King Krule – The Ooz

In Reviews von Eric

Das London, das Archy Marshall alias King Krule in seinen Stücken besingt, ist ein Moloch, der von der Postkarten-Big-Ben-Idylle ungefähr so weit entfernt ist wie Theresa May von guter Politik – er nennt es „city of parasites“. Schon sein Debütalbum „6 Feet Beneath The Moon“ von 2013 war ein Fanal der Wut, Traurigkeit und Perspektivlosigkeit der britischen Jugend.

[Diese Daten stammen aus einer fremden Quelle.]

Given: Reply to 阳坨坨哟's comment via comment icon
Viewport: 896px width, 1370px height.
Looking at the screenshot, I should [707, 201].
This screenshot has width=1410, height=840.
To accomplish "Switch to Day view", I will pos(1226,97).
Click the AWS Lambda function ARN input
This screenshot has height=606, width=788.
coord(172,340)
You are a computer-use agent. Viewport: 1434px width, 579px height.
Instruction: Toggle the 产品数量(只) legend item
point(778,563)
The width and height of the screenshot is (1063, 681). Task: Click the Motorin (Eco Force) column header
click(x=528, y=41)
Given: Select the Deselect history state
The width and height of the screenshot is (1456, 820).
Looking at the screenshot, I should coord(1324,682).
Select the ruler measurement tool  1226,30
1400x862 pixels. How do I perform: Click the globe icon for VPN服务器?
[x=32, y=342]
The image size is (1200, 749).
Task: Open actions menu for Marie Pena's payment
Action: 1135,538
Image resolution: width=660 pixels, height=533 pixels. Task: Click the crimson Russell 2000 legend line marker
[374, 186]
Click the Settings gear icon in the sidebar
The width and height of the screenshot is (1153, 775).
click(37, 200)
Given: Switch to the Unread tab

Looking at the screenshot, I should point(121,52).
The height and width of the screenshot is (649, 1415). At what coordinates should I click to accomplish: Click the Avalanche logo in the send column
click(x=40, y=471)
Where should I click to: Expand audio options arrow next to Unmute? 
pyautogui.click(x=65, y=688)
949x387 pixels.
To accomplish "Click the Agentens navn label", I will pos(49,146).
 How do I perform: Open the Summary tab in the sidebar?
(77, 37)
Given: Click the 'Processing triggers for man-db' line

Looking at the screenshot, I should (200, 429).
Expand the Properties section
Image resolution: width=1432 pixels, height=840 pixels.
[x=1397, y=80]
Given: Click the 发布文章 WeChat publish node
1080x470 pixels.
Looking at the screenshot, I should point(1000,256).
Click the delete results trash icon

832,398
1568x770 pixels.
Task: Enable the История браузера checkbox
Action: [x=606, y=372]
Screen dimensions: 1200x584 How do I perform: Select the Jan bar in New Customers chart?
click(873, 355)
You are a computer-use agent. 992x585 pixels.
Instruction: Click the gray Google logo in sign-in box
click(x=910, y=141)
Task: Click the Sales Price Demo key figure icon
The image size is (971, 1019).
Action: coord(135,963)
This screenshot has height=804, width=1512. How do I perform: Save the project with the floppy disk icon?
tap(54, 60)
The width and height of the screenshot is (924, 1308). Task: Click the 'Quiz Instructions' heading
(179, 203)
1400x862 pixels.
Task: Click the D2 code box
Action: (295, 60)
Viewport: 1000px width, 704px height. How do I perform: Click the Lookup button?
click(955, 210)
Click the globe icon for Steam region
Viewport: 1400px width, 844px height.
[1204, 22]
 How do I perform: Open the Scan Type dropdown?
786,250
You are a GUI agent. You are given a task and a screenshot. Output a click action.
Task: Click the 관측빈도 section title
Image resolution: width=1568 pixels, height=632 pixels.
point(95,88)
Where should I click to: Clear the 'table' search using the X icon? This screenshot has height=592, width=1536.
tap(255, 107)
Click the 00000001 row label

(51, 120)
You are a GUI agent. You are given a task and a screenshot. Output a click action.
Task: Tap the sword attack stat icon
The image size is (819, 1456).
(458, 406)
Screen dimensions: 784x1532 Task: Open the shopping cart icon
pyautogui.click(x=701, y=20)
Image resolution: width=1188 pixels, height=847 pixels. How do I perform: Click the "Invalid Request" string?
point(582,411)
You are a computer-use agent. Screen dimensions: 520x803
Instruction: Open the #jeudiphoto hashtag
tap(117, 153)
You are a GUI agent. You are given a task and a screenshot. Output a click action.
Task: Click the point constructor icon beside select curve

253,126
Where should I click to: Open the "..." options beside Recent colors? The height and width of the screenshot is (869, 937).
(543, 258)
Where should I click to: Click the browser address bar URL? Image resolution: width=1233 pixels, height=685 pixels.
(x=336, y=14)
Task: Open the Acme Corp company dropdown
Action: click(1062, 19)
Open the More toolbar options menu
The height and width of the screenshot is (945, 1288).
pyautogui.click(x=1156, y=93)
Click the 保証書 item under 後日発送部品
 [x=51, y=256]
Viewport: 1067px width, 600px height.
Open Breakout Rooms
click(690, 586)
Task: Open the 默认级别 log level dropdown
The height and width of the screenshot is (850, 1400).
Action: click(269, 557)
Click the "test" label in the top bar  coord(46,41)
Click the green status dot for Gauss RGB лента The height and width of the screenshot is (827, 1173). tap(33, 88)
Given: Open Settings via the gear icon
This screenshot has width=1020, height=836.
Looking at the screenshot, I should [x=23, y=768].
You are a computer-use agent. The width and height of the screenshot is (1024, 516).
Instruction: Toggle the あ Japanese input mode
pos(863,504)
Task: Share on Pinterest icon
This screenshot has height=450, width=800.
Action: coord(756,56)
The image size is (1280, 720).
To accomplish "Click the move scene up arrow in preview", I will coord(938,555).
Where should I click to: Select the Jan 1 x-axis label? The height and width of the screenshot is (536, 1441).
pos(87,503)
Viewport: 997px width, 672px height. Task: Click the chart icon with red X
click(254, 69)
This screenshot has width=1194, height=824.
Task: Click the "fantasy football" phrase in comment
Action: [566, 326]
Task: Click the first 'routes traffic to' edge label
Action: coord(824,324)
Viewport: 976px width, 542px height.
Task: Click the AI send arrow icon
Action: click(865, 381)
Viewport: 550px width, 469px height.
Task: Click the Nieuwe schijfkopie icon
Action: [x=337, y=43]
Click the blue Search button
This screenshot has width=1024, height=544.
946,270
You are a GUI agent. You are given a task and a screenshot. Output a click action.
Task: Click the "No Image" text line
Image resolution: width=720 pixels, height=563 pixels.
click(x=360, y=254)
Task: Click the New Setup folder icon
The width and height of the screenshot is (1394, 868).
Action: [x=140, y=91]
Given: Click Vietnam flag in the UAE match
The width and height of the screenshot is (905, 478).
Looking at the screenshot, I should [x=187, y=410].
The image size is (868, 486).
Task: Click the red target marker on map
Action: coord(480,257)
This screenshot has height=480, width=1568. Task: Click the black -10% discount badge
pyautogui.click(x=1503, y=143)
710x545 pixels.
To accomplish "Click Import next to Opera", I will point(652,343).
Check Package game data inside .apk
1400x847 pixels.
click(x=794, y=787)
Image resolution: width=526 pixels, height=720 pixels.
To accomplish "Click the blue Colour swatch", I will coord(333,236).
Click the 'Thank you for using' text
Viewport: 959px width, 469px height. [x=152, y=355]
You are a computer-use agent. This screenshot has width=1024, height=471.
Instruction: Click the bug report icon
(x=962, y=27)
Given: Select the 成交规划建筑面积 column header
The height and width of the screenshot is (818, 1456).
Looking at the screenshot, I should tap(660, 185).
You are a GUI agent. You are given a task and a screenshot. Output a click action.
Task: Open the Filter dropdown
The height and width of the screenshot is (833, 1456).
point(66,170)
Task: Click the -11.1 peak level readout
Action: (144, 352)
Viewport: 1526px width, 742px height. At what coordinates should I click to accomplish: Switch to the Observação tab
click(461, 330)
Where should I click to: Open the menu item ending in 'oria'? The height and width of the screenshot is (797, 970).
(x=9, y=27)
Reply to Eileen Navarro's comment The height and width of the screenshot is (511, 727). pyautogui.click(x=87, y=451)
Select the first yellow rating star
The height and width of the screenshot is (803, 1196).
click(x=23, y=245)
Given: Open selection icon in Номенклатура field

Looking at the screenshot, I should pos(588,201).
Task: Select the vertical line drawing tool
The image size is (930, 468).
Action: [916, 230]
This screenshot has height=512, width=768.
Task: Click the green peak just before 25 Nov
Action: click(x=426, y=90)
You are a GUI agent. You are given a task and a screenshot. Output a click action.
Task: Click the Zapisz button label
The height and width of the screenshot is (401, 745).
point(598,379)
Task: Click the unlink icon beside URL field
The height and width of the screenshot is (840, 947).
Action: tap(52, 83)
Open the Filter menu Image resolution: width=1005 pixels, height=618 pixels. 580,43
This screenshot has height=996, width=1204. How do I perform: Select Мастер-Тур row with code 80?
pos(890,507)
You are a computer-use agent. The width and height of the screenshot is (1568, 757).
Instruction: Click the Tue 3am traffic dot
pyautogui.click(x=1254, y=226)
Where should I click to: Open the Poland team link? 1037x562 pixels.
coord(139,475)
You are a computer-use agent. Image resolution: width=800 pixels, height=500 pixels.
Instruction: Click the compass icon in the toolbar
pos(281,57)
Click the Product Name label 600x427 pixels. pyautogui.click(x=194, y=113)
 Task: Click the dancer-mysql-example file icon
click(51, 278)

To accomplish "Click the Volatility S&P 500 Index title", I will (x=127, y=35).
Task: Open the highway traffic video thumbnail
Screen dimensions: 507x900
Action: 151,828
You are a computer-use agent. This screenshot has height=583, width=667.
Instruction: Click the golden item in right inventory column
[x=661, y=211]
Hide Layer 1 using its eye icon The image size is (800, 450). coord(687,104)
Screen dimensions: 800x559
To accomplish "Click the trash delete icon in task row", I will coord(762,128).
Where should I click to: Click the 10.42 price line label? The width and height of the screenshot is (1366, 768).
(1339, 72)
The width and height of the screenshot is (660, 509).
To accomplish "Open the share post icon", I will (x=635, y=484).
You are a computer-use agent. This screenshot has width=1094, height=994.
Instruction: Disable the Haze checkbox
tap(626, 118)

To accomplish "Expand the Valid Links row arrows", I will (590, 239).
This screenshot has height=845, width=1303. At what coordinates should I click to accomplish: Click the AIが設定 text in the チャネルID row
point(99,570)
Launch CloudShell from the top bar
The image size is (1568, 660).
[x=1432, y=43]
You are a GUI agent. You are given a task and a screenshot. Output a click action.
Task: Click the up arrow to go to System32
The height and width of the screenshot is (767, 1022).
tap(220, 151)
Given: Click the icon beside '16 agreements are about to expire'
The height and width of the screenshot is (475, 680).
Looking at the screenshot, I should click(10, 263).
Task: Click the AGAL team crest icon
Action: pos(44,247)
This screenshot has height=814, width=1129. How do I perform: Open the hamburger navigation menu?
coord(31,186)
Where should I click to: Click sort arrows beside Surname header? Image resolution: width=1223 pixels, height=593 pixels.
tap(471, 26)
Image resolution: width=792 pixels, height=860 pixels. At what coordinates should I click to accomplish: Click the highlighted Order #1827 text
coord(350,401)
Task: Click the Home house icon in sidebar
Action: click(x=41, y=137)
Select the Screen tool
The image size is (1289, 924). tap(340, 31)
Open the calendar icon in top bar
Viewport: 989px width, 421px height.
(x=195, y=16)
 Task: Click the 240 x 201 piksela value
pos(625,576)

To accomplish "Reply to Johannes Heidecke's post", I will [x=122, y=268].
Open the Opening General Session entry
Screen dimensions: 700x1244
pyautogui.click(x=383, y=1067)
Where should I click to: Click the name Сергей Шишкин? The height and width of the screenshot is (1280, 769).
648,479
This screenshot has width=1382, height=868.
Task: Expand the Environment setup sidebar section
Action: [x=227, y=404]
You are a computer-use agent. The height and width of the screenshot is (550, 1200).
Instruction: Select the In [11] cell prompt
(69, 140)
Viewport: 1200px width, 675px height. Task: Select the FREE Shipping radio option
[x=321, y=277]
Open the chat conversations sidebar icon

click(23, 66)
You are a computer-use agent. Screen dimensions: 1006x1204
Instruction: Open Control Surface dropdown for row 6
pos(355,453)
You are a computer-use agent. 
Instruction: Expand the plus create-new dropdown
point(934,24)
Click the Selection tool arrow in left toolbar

Der Nachfolger knüpft daran an und zeichnet ein düsteres Bild einer zersplitterten Gesellschaft, die sich im Stadtleben spiegelt und manifestiert.

In „The Ooz“ lässt sich das lyrische Ich durch South London treiben und teilt seine Beobachtungen, seine Gedanken und seine Gefühle mit. Selten linear, eher sprunghaft und emotionsgeladen. Die Musik entspricht dieser Stream-of-Consciousness-Erzählweise, indem sie Stile, Genres und Zeiten miteinander verschmilzt. Versatzstücke von Dubstep, Indierock, Folk, HipHop und Jazz werden zu einem Soundtrack der urbanen Vereinsamung, Paranoia und Schlaflosigkeit verwoben. King Krule kündet von der persönlichen Einsamkeit und der Abwesenheit von Liebe, scheut sich aber auch vor sozialkritischen Lesarten nicht. Dabei streift er mit nervöser Ruhelosigkeit von jazzigem TripHop („Biscuit Town“) zu Pubrock-Boogie („Dum Surfer“) zu schrägem Britpop („Emergency Blimp“) zu James-Blake-artigem Post-Dubstep („Czech One“).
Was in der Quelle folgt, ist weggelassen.